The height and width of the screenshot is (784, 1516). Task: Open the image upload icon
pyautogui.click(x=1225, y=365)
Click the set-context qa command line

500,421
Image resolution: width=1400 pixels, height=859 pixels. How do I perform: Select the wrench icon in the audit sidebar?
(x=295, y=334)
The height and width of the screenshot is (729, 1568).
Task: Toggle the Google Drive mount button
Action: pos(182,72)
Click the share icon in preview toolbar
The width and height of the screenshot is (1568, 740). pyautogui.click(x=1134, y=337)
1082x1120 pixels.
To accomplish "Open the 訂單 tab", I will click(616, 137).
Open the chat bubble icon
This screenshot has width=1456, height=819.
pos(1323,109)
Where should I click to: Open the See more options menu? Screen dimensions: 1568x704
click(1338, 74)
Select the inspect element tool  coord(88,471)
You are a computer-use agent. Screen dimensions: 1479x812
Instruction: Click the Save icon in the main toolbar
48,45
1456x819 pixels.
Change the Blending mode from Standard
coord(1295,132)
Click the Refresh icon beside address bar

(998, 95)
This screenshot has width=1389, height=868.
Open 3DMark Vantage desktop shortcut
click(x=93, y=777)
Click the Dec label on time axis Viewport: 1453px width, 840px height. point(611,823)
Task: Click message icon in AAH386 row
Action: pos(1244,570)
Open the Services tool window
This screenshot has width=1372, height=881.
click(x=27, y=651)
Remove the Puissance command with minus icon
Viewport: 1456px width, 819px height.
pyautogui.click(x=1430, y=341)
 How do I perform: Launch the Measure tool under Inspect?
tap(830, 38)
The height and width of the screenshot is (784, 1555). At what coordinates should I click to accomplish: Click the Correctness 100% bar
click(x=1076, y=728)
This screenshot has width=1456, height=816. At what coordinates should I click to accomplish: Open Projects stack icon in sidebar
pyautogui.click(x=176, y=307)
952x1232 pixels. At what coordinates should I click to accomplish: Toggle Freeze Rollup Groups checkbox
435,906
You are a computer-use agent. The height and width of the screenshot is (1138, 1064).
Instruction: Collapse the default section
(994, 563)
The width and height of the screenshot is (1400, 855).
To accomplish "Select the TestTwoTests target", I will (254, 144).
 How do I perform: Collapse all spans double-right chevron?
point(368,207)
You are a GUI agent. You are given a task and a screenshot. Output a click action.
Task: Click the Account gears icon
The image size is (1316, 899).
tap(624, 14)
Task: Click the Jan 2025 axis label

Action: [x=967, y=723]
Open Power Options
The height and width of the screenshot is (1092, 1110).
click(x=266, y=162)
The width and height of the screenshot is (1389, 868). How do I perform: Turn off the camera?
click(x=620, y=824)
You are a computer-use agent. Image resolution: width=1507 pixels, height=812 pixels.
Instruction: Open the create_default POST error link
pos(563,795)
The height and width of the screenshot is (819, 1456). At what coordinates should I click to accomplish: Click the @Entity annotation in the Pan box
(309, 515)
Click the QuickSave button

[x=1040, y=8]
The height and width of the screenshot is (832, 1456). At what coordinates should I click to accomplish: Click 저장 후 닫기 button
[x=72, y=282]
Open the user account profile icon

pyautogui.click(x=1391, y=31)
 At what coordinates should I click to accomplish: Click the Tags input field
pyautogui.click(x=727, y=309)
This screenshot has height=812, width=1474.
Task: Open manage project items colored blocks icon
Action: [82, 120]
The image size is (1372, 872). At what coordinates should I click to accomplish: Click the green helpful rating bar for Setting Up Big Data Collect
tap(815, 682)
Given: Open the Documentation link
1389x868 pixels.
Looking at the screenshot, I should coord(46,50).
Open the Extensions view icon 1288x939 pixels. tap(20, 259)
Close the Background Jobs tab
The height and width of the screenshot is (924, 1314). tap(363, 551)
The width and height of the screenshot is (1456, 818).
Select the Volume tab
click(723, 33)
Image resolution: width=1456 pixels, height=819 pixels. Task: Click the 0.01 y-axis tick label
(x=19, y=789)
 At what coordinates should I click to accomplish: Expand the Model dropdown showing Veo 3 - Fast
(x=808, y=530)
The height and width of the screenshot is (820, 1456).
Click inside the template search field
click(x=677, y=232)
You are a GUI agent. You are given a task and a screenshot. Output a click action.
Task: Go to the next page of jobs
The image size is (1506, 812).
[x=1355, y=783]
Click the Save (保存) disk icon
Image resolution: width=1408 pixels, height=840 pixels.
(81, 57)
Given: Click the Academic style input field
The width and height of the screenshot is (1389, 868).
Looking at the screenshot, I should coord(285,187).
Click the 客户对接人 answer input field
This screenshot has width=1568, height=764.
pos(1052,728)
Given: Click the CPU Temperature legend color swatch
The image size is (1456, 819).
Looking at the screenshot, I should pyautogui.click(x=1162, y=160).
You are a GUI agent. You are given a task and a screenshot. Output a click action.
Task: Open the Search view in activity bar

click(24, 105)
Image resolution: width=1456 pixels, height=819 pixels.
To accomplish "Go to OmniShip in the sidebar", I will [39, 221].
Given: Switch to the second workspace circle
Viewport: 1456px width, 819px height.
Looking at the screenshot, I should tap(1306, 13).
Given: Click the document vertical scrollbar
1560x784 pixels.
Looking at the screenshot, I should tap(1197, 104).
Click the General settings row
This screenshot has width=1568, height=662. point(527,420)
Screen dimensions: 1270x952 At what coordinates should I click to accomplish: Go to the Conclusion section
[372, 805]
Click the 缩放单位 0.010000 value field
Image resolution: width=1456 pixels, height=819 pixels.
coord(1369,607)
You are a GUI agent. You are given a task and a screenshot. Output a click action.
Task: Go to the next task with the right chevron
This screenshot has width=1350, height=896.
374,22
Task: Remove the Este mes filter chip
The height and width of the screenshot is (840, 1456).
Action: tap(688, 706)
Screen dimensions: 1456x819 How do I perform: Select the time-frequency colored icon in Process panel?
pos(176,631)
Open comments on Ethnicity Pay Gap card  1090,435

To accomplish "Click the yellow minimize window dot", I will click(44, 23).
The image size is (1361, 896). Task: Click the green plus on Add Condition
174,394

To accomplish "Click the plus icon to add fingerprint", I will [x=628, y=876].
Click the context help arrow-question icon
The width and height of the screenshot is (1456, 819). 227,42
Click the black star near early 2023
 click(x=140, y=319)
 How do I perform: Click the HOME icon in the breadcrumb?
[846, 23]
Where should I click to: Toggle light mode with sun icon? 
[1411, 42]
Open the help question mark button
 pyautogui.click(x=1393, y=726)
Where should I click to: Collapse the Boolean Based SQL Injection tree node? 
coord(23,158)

WHAT YOU WILL DO — Take the entries above and set them all down again exactly as they read.

RESPONSE TO THIS TASK —
The height and width of the screenshot is (784, 1516). Task: Open the image upload icon
pyautogui.click(x=1225, y=365)
Click the set-context qa command line

500,421
Image resolution: width=1400 pixels, height=859 pixels. How do I perform: Select the wrench icon in the audit sidebar?
(x=295, y=334)
The height and width of the screenshot is (729, 1568).
Task: Toggle the Google Drive mount button
Action: pos(182,72)
Click the share icon in preview toolbar
The width and height of the screenshot is (1568, 740). pyautogui.click(x=1134, y=337)
1082x1120 pixels.
To accomplish "Open the 訂單 tab", I will click(616, 137).
Open the chat bubble icon
This screenshot has width=1456, height=819.
pos(1323,109)
Where should I click to: Open the See more options menu? Screen dimensions: 1568x704
click(1338, 74)
Select the inspect element tool  coord(88,471)
You are a computer-use agent. Screen dimensions: 1479x812
Instruction: Click the Save icon in the main toolbar
48,45
1456x819 pixels.
Change the Blending mode from Standard
coord(1295,132)
Click the Refresh icon beside address bar

(998, 95)
This screenshot has width=1389, height=868.
Open 3DMark Vantage desktop shortcut
click(x=93, y=777)
Click the Dec label on time axis Viewport: 1453px width, 840px height. point(611,823)
Task: Click message icon in AAH386 row
Action: pos(1244,570)
Open the Services tool window
This screenshot has width=1372, height=881.
click(x=27, y=651)
Remove the Puissance command with minus icon
Viewport: 1456px width, 819px height.
pyautogui.click(x=1430, y=341)
 How do I perform: Launch the Measure tool under Inspect?
tap(830, 38)
The height and width of the screenshot is (784, 1555). At what coordinates should I click to accomplish: Click the Correctness 100% bar
click(x=1076, y=728)
This screenshot has width=1456, height=816. At what coordinates should I click to accomplish: Open Projects stack icon in sidebar
pyautogui.click(x=176, y=307)
952x1232 pixels. At what coordinates should I click to accomplish: Toggle Freeze Rollup Groups checkbox
435,906
You are a computer-use agent. The height and width of the screenshot is (1138, 1064).
Instruction: Collapse the default section
(994, 563)
The width and height of the screenshot is (1400, 855).
To accomplish "Select the TestTwoTests target", I will (254, 144).
 How do I perform: Collapse all spans double-right chevron?
point(368,207)
You are a GUI agent. You are given a task and a screenshot. Output a click action.
Task: Click the Account gears icon
The image size is (1316, 899).
tap(624, 14)
Task: Click the Jan 2025 axis label

Action: [x=967, y=723]
Open Power Options
The height and width of the screenshot is (1092, 1110).
click(x=266, y=162)
The width and height of the screenshot is (1389, 868). How do I perform: Turn off the camera?
click(x=620, y=824)
You are a computer-use agent. Image resolution: width=1507 pixels, height=812 pixels.
Instruction: Open the create_default POST error link
pos(563,795)
The height and width of the screenshot is (819, 1456). At what coordinates should I click to accomplish: Click the @Entity annotation in the Pan box
(309, 515)
Click the QuickSave button

[x=1040, y=8]
The height and width of the screenshot is (832, 1456). At what coordinates should I click to accomplish: Click 저장 후 닫기 button
[x=72, y=282]
Open the user account profile icon

pyautogui.click(x=1391, y=31)
 At what coordinates should I click to accomplish: Click the Tags input field
pyautogui.click(x=727, y=309)
This screenshot has height=812, width=1474.
Task: Open manage project items colored blocks icon
Action: [82, 120]
The image size is (1372, 872). At what coordinates should I click to accomplish: Click the green helpful rating bar for Setting Up Big Data Collect
tap(815, 682)
Given: Open the Documentation link
1389x868 pixels.
Looking at the screenshot, I should coord(46,50).
Open the Extensions view icon 1288x939 pixels. tap(20, 259)
Close the Background Jobs tab
The height and width of the screenshot is (924, 1314). tap(363, 551)
The width and height of the screenshot is (1456, 818).
Select the Volume tab
click(723, 33)
Image resolution: width=1456 pixels, height=819 pixels. Task: Click the 0.01 y-axis tick label
(x=19, y=789)
 At what coordinates should I click to accomplish: Expand the Model dropdown showing Veo 3 - Fast
(x=808, y=530)
The height and width of the screenshot is (820, 1456).
Click inside the template search field
click(x=677, y=232)
You are a GUI agent. You are given a task and a screenshot. Output a click action.
Task: Go to the next page of jobs
The image size is (1506, 812).
[x=1355, y=783]
Click the Save (保存) disk icon
Image resolution: width=1408 pixels, height=840 pixels.
(81, 57)
Given: Click the Academic style input field
The width and height of the screenshot is (1389, 868).
Looking at the screenshot, I should coord(285,187).
Click the 客户对接人 answer input field
This screenshot has width=1568, height=764.
pos(1052,728)
Given: Click the CPU Temperature legend color swatch
The image size is (1456, 819).
Looking at the screenshot, I should pyautogui.click(x=1162, y=160).
You are a GUI agent. You are given a task and a screenshot. Output a click action.
Task: Open the Search view in activity bar

click(24, 105)
Image resolution: width=1456 pixels, height=819 pixels.
To accomplish "Go to OmniShip in the sidebar", I will [39, 221].
Given: Switch to the second workspace circle
Viewport: 1456px width, 819px height.
Looking at the screenshot, I should tap(1306, 13).
Given: Click the document vertical scrollbar
1560x784 pixels.
Looking at the screenshot, I should tap(1197, 104).
Click the General settings row
This screenshot has width=1568, height=662. point(527,420)
Screen dimensions: 1270x952 At what coordinates should I click to accomplish: Go to the Conclusion section
[372, 805]
Click the 缩放单位 0.010000 value field
Image resolution: width=1456 pixels, height=819 pixels.
coord(1369,607)
You are a GUI agent. You are given a task and a screenshot. Output a click action.
Task: Go to the next task with the right chevron
This screenshot has width=1350, height=896.
374,22
Task: Remove the Este mes filter chip
The height and width of the screenshot is (840, 1456).
Action: tap(688, 706)
Screen dimensions: 1456x819 How do I perform: Select the time-frequency colored icon in Process panel?
pos(176,631)
Open comments on Ethnicity Pay Gap card  1090,435

To accomplish "Click the yellow minimize window dot", I will click(44, 23).
The image size is (1361, 896). Task: Click the green plus on Add Condition
174,394

To accomplish "Click the plus icon to add fingerprint", I will [x=628, y=876].
Click the context help arrow-question icon
The width and height of the screenshot is (1456, 819). 227,42
Click the black star near early 2023
 click(x=140, y=319)
 How do I perform: Click the HOME icon in the breadcrumb?
[846, 23]
Where should I click to: Toggle light mode with sun icon? 
[1411, 42]
Open the help question mark button
 pyautogui.click(x=1393, y=726)
Where should I click to: Collapse the Boolean Based SQL Injection tree node? 
coord(23,158)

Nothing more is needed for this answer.